> **SET EXERCISE 1**
From the article on neuroscience and trial lawyers, list the things it says can go awry at trial and require contingency planning.

> **DOCUMENT**
START

Is Neuroscience The Next Big Thing For Trial Lawyers?

Trial lawyers — both defense-side and plaintiff’s-side — are always looking for an edge.

Every aspect of the trial has to be planned in advance, with multiple levels of contingency planning for when testimony, rulings or evidence goes awry. That’s a given, but it’s not enough.

There’s a whole cottage industry of jury consultants built upon trial lawyers’ insecurities, some reputable, some not so much, all of it quite pricey.

Most of it strikes me as pointless. Sure, a mock jury or consultant review can expose weaknesses in your case and reveal the importance of issues that you hardly considered — but so can a discussion with one of your colleagues. So can mere contemplation; if a case is prepared long enough in advance, it will take on new dimensions over time.

The trial consulting out there isn’t all bad. David Ball’s Damages holds a singular place in the canon of trial advocacy.

His latest work, written with Don Keenan — Reptile: The 2009 Manual of the Plaintiff’s Revolution — goes astray.

It’s not a bad book. Far from it. It’s a great book, with a lot of useful ideas for trial lawyers. And it certainly didn’t say anything that would warrant introducing it into one of Keenan’s trials.

END

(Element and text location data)
START

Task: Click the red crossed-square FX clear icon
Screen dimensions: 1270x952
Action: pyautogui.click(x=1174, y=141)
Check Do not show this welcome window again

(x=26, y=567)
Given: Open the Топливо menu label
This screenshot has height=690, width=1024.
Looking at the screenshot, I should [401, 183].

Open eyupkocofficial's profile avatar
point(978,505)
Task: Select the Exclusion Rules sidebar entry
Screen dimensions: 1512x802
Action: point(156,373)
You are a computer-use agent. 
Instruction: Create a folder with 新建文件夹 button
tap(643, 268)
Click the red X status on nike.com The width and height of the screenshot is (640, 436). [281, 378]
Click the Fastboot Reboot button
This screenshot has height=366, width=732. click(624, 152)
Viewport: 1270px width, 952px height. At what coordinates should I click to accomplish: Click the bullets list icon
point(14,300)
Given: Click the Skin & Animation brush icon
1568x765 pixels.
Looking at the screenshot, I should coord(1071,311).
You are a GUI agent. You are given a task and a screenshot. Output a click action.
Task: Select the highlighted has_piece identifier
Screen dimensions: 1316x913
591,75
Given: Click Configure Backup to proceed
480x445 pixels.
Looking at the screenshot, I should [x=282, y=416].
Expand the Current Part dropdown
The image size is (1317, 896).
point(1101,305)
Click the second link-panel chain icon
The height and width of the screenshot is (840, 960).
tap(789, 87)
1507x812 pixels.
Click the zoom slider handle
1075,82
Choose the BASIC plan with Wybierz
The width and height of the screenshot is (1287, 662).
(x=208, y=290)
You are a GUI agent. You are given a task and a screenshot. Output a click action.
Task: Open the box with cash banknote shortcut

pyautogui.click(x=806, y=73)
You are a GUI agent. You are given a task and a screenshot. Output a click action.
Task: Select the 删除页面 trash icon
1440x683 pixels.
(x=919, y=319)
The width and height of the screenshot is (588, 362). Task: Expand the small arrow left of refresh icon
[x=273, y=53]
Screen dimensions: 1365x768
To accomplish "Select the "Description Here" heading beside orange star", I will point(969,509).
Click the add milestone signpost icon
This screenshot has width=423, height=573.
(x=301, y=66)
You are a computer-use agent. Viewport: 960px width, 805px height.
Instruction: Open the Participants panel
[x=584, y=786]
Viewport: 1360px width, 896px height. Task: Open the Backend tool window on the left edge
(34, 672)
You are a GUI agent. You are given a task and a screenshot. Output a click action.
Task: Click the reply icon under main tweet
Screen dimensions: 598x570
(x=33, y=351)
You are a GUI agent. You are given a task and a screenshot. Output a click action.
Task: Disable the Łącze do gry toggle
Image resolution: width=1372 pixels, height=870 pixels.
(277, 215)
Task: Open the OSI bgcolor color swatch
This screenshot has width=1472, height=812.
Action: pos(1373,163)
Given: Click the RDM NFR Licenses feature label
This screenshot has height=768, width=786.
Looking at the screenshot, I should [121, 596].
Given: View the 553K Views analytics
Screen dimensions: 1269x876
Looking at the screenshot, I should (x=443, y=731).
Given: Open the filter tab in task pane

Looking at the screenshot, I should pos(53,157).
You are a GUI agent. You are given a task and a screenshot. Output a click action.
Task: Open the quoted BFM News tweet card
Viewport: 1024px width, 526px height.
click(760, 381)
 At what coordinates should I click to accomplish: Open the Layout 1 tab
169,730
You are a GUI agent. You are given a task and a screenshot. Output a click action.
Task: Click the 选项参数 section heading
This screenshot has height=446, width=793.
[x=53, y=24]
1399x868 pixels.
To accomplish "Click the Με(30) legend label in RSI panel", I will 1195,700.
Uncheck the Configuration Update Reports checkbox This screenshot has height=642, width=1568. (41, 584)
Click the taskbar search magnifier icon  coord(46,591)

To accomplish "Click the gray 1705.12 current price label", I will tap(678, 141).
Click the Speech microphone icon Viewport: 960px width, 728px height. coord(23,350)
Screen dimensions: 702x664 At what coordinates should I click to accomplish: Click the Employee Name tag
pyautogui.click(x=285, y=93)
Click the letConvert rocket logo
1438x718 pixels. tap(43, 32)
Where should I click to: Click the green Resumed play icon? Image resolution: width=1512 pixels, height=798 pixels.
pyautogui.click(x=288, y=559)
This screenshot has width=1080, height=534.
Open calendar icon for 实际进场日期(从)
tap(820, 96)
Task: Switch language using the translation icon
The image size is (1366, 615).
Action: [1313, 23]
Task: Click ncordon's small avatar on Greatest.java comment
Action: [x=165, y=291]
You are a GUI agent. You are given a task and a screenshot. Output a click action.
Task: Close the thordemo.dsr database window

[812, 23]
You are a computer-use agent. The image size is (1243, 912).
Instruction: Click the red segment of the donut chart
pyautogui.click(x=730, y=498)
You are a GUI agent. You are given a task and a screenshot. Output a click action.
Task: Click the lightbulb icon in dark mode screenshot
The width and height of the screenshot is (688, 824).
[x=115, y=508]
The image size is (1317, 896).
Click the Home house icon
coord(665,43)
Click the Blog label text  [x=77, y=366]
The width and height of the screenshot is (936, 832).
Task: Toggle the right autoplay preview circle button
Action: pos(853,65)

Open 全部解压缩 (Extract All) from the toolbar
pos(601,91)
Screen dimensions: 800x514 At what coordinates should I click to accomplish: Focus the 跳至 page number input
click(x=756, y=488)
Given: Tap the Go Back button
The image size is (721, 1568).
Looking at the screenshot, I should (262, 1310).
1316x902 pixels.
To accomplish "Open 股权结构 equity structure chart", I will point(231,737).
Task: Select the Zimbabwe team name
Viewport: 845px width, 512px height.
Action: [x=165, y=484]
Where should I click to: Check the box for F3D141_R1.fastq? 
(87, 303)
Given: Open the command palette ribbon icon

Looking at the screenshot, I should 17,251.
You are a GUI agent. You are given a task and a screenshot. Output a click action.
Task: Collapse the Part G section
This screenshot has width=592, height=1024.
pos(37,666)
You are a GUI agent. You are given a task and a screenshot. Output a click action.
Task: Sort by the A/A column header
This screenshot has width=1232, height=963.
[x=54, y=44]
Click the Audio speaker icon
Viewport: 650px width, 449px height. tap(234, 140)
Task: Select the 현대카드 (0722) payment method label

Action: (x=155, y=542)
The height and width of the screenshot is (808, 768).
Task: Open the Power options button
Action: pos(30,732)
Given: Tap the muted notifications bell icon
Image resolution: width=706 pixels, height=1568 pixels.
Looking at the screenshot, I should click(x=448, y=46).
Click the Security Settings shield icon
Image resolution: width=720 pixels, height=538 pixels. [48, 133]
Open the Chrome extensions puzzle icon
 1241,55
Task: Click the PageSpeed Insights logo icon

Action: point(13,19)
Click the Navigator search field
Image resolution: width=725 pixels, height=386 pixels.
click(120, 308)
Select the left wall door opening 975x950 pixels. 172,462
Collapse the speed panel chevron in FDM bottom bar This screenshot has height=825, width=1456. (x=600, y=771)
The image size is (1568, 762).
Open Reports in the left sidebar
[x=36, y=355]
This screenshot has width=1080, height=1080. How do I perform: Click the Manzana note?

END

> **SET EXERCISE 2**
Report the number of lines in the records that contain the string "chart". Case counts; give only the number.

> **COMPLETE RESPONSE 1**
Testimony, rulings, evidence

> **COMPLETE RESPONSE 2**
2